President of the National League for Democracy
- In office 27 September 1988 – 3 December 1988
- Leader: Aung San Suu Kyi
- Preceded by: Position established
- Succeeded by: Tin Oo

Member of the Revolutionary Council of Burma
- In office 2 March 1962 – 8 February 1963 Serving with Ba Nyein and Tin Pe

Personal details
- Born: 16 February 1919 Paungde, British Burma
- Died: 25 October 2012 (aged 93) Mayangone Township, Yangon, Myanmar
- Cause of death: Heart failure
- Spouse: Mu Mu Thein
- Children: 4
- Occupation: Politician (1963–2012); Deputy Commander-in-Chief (until 1963)

Military service
- Allegiance: Union of Burma
- Branch/service: Burmese Army
- Years of service: 1948–1963
- Rank: Brigadier General
- Unit: 4th Burma Rifles
- Commands: Western Regional Military Command
- Battles/wars: Rohingya conflict

= Aung Gyi =

General and coup-leader

Brigadier General Aung Gyi (အောင်ကြီး /my/; 16 February 1919 – 25 October 2012) was a Burmese military officer and politician. He was a cofounder of the National League for Democracy and served as president of the party.

== Early life ==
He was born to a Burmese family in Paungde, British Burma in 1919.

== Military career ==
Aung Gyi was a member of General Ne Win's 4th Burma Rifles rising to brigadier general.

He played a role in the caretaker government of 1958-1960 led by Ne Win. Aung Gyi was number two in the Union Revolutionary Council set up after the 1962 coup, serving as vice-chief of staff and minister of trade and industry until he was forced to resign on 8 February 1963 because of disagreements over economic policy with Ba Nyein and Tin Pe. He was once known as Ne Win's heir apparent. In his memoirs, Saturday's Son, published in 1974, U Nu, then prime minister of Myanmar, claimed that his handover of power to the caretaker government was not voluntary but that a group of army officers led by Brigadier Aung Gyi and Brigadier Maung Maung threatened him with a "straight military coup" should he refuse to hand over power to Ne Win. The suggestion that this coup was mainly led by Brigadier Aung Gyi and Maung Maung was supported by Col Hla Maw, former commanding officer of 11th Brigade.

PROVIDED RECORDS:
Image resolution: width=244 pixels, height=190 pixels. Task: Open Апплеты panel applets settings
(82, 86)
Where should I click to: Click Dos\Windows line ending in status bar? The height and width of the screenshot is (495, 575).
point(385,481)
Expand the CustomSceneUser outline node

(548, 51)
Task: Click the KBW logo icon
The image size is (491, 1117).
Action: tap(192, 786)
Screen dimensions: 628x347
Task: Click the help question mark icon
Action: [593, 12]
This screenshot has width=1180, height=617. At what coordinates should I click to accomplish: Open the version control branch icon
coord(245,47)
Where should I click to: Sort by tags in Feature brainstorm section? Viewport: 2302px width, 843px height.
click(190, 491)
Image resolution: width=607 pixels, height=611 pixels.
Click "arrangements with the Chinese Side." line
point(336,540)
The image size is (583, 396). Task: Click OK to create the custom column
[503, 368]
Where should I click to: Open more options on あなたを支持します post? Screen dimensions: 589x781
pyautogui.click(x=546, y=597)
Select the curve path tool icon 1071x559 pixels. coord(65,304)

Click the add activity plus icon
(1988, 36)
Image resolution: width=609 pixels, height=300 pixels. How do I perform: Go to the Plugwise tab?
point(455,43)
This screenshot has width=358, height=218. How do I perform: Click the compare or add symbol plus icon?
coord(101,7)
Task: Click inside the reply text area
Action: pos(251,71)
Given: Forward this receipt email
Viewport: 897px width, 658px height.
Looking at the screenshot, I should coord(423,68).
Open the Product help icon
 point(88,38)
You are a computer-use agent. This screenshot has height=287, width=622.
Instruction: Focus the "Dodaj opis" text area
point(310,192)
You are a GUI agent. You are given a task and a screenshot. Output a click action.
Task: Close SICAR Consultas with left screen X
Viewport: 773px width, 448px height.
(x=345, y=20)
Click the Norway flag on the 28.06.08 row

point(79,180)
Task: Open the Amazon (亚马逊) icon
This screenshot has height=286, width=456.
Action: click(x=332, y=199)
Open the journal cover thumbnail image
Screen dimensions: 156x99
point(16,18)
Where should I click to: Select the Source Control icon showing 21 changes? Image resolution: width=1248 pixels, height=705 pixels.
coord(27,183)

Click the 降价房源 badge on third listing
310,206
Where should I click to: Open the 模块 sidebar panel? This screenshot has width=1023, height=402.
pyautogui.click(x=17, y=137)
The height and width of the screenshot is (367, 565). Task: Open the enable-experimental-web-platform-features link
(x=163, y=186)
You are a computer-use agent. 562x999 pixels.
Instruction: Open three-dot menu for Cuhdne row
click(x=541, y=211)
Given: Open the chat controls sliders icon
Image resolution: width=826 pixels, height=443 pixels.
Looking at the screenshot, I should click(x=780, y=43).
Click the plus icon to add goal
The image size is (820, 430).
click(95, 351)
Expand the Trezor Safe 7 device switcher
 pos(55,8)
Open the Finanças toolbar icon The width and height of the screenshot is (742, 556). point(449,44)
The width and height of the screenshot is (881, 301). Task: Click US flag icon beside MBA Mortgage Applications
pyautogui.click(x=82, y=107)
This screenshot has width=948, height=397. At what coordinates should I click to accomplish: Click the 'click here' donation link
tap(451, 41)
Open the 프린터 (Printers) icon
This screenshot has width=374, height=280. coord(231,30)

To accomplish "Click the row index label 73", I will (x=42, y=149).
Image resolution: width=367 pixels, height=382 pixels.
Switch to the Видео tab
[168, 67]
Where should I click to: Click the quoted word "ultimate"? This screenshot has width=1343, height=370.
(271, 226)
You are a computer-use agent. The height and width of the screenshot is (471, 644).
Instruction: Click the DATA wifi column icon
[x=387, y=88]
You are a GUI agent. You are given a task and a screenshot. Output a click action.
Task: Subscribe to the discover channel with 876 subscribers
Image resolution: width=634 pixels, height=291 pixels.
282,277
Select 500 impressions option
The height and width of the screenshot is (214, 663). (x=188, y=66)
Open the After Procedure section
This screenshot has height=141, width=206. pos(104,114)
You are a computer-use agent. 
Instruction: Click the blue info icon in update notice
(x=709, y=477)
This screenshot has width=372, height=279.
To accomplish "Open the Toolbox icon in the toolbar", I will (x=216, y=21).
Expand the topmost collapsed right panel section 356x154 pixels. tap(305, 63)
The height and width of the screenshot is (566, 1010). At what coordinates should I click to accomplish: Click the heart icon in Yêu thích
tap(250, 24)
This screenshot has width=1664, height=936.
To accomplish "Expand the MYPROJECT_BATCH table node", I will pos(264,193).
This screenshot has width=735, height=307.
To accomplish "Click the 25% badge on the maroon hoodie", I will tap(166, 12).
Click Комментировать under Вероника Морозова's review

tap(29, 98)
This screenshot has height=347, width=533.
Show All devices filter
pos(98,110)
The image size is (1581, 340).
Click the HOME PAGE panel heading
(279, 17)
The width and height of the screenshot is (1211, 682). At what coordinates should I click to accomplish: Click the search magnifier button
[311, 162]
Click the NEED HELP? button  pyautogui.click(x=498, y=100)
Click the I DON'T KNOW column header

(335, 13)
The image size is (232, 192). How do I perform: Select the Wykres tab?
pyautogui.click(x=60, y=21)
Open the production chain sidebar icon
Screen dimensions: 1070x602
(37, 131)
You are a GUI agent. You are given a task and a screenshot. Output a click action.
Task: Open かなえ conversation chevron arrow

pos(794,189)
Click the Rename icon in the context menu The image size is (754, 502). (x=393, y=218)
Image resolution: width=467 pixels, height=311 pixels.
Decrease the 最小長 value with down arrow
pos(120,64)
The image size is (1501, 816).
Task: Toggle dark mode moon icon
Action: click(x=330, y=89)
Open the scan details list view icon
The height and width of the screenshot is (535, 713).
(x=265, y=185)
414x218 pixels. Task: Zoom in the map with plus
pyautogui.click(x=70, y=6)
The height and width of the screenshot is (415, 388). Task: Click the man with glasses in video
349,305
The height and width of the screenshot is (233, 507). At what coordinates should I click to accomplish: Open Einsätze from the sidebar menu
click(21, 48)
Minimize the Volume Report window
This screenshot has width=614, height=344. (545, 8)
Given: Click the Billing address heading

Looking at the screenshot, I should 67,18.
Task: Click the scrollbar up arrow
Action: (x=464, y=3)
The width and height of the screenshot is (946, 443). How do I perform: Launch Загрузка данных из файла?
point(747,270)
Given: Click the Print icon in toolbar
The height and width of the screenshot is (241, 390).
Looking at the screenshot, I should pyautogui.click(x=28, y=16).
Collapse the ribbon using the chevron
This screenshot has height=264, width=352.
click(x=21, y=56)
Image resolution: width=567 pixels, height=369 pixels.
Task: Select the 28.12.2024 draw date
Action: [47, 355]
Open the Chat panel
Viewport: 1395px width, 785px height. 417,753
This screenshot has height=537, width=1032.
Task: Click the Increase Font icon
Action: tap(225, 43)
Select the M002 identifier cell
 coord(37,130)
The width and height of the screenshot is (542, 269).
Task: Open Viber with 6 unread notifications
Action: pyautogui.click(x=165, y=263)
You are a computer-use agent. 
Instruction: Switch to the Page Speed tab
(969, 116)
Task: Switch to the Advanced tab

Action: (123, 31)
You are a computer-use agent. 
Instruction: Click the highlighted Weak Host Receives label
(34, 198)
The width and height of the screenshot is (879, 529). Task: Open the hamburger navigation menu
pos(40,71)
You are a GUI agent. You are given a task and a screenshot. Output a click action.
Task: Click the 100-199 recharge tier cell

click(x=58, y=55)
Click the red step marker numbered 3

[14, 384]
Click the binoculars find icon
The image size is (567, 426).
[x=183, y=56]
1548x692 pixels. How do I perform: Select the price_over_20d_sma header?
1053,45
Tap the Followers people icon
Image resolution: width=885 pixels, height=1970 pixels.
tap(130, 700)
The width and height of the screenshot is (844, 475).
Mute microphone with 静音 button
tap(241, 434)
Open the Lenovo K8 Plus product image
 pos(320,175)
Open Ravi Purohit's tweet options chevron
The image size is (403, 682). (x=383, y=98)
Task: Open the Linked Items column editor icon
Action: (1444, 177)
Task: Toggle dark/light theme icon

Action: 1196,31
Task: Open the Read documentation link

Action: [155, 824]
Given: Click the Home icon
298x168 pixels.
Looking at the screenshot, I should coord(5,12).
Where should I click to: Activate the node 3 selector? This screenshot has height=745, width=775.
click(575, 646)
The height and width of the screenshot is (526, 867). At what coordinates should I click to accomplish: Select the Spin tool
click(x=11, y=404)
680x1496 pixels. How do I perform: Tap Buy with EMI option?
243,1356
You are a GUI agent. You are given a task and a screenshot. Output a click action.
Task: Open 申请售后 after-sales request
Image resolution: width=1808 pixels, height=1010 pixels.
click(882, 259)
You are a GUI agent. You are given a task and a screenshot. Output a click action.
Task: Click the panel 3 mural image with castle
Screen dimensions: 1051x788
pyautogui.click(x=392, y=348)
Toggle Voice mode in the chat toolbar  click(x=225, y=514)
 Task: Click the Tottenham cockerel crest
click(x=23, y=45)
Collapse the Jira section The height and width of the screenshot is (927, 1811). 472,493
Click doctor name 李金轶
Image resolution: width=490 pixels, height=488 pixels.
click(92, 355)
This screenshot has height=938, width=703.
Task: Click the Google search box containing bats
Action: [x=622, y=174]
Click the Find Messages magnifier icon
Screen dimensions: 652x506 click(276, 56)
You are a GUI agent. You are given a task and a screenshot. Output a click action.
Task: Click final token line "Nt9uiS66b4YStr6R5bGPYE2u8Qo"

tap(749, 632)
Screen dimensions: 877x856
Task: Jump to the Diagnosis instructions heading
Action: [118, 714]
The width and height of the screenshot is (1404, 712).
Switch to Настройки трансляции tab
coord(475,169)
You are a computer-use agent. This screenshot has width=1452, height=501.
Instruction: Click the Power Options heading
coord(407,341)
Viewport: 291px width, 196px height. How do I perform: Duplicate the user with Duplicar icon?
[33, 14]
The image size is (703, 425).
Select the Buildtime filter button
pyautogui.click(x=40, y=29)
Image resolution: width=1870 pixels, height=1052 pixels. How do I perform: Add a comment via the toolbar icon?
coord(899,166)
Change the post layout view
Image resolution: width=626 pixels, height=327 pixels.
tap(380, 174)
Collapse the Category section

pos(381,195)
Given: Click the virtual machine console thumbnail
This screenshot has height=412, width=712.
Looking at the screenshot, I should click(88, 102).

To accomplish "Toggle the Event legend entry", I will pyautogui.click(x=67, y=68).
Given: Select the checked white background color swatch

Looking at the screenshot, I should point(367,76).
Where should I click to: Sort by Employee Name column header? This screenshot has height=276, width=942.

OBJECTIVE: Continue the Aung Gyi biography from its final sentence.

RESPONSE:
Aung Gyi's role in suppressing the anti-government student protests in 1962 is not clear. In his resignation speech of 23 July 1988, Ne Win blamed Aung Gyi as "the real culprit" in the destruction of the Rangoon University Student Union Building on 8 July 1962. Aung Gyi was ousted in 1963, when he criticized the council's economic policies, and for statements made in Japan about the cause of the 1962 coup. He was imprisoned from 1965 to 1968 and again from 1973 to 1974. However, Aung Gyi remained loyal to the Tatmadaw, the armed forces, and his connection with Ne Win remained intact despite his later blunt criticism of the government.

Prior to the 8888 Uprising, Aung Gyi had written several long open letters, widely distributed throughout the country, to Ne Win criticising the government, and they became an important factor for the opposition movement. On 7 March 1988, Aung Gyi wrote his first letter to Ne Win, suggesting economic reforms and a new cabinet. He strongly criticised the government's Burmese Way to Socialism and warned of possible social unrest. On 9 May 1988 he wrote a second 40-page open letter, reiterating the need for economic reforms.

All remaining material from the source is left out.